В десять лет Бэлч стал снимать первые любительские ленты, которые потом показывал в гостиной своим родителям. Он всегда показывал сначала немного кинохроники и очень тщательно отбирал кадры. Прежде чем уехать в школу-пансионат, он всегда вешал на дверь гостиной расписание фильмов, которые, как ему казалось, нравились его матери Дельте, и отбирая свои фильмы или фильмы, которые взял посмотреть, даже когда его не было дома. Дельта сама работала в киноиндустрии, и с ее помощью он узнал профессию изнутри. Она начинала как певица, но утверждала, что после рождения Энтони потеряла голос. Она стала актрисой, дублером и работала в других отраслях киноиндустрии, в том числе в расчетной и финансовой части.

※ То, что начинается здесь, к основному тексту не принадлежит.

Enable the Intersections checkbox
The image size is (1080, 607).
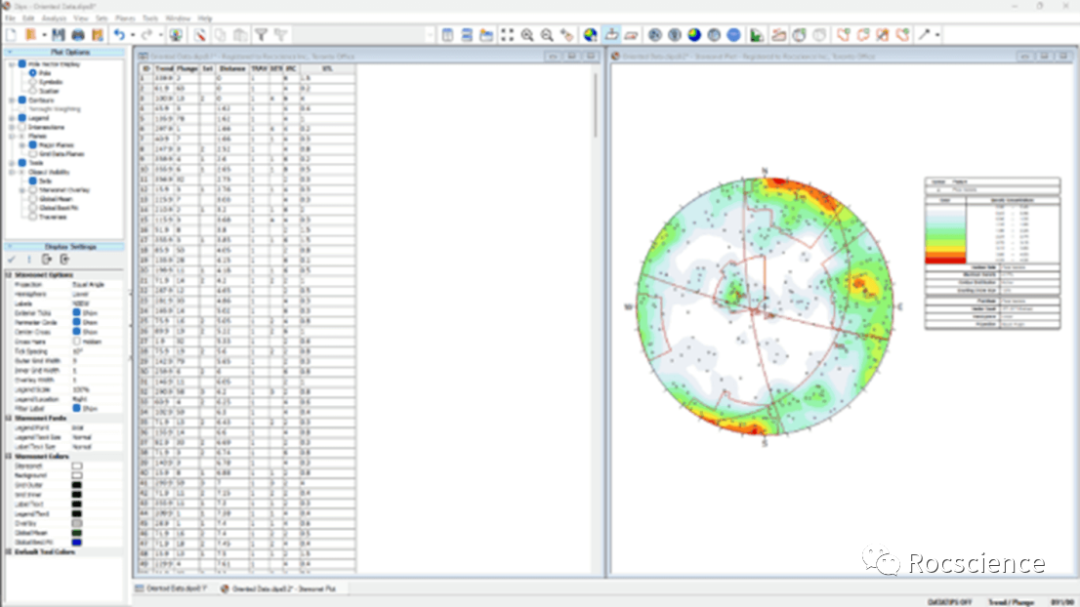pyautogui.click(x=21, y=127)
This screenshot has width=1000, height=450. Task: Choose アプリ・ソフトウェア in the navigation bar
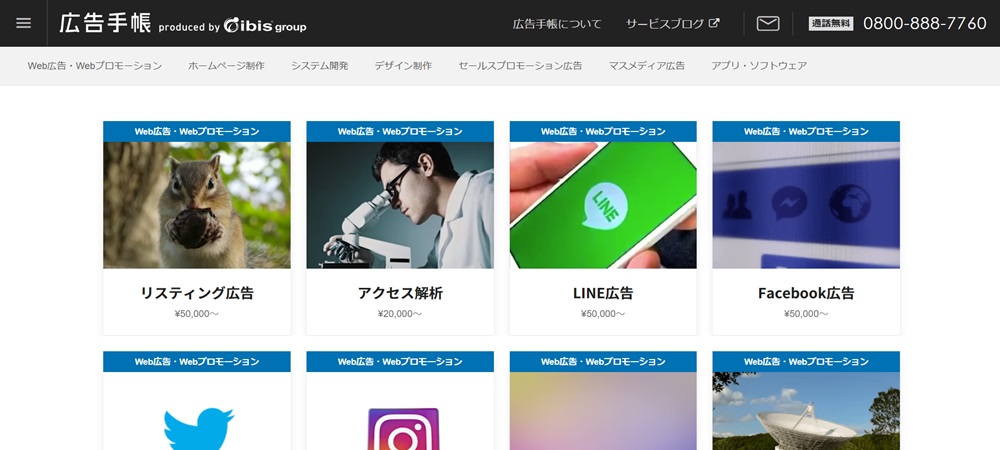click(x=759, y=66)
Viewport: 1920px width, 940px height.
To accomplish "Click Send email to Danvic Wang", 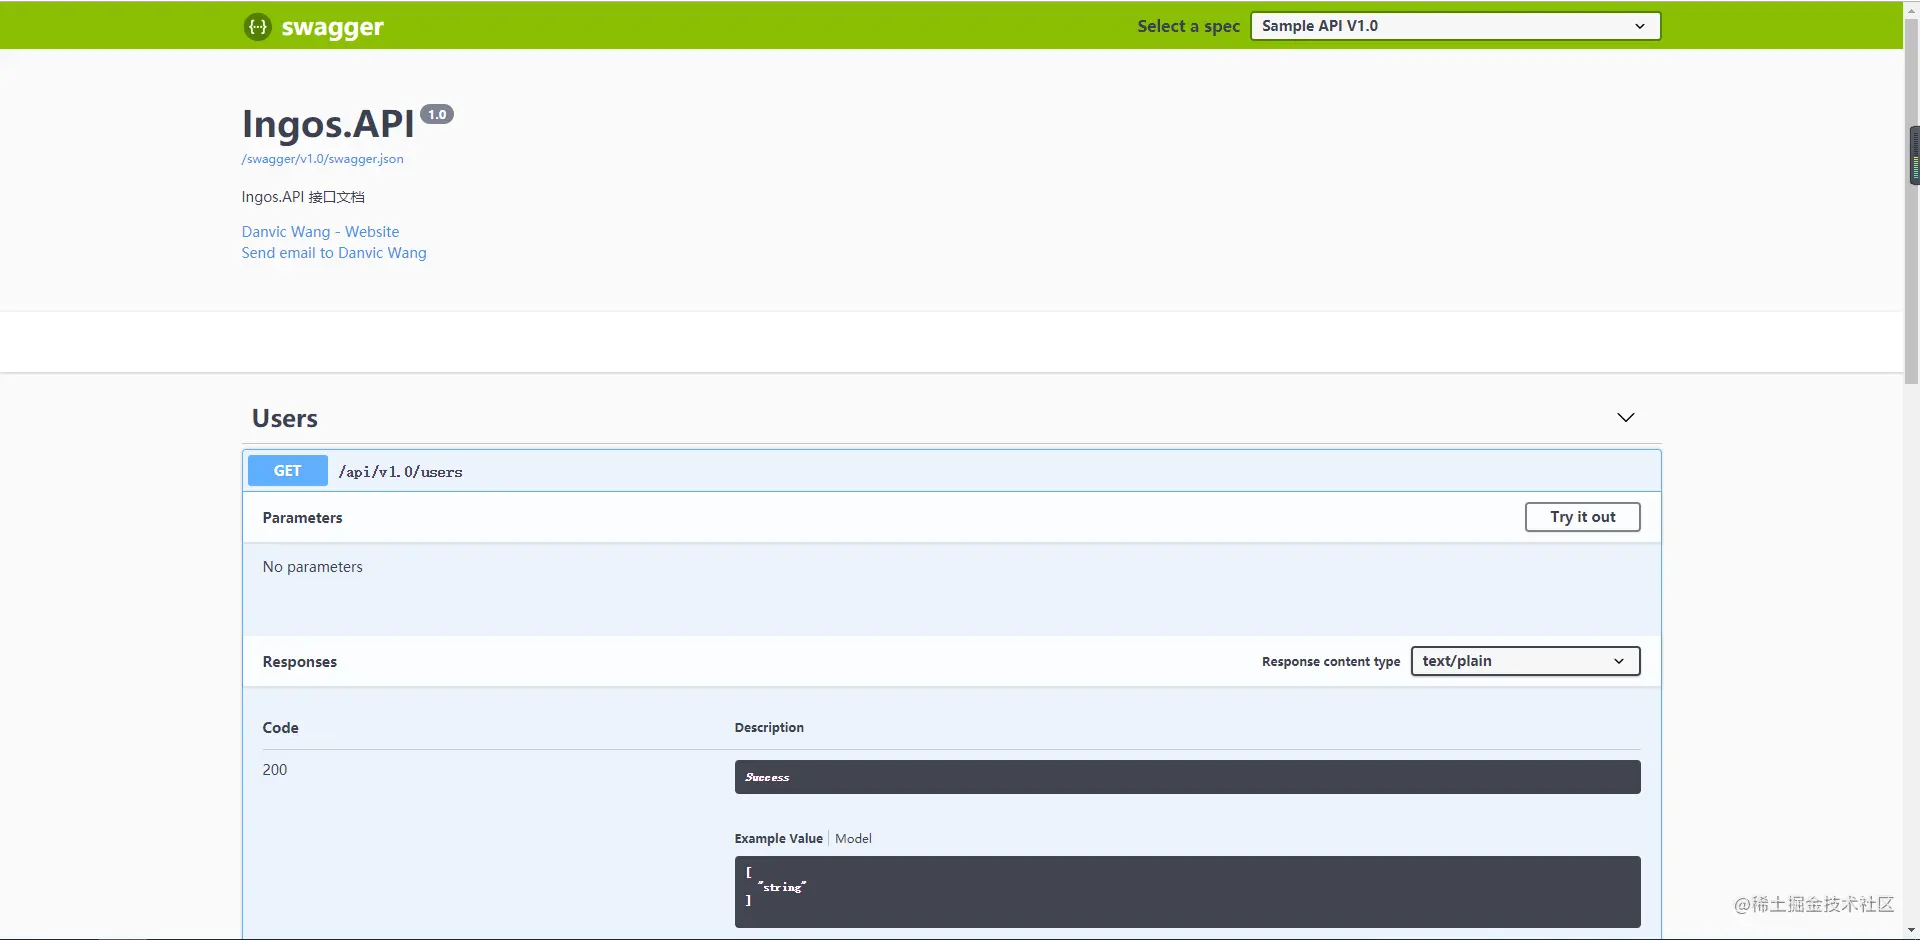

Энтони было интересно абсолютно все, связанное с производством фильмов, от технической стороны съемок до распределения ролей и работы режиссера. Он работал помощником продюсера по рекламе и приобрел опыт в работе со светом, отборе материала, его редактировании, а в конечном счете и в режиссерском деле – его первым «фильмом» стала реклама «Китикэта». «Это была отличная тренировка, – вспоминает Энтони. – Ты учился всему с самого начала». Энтони попробовал свои силы в самых различных жанрах фильма, к примеру в 1961 г. он делал субтитры к классической картине Аллена Рено «L’Ann?e Derni?re a Marienbad» («В прошлом году в Мариенбаде». – Прим. пер.), одновременно он работал в двух лондонских кинотеатрах – «Джейси» на Пиккадилли и в «Таймсе» на Бейкер-стрит и писал рецензии на фильмы для «Кантинетал Фильм Ревью». Он делал завуалированную порнографию из «художественных» европейских фильмов для британского порнорынка. Первой собственной работой Энтони стала претенциозная короткометражка, показанная в Париже в 1959 г., это был фильм о старике, так и не ставшем балетным танцором и танцевавшем под парижскими мостами, приятеле Энтони Клоде де Фегусе, который лежал голым в гробу, окруженный свечами. Однако результат ему не понравился, и он отказался от продолжения съемок.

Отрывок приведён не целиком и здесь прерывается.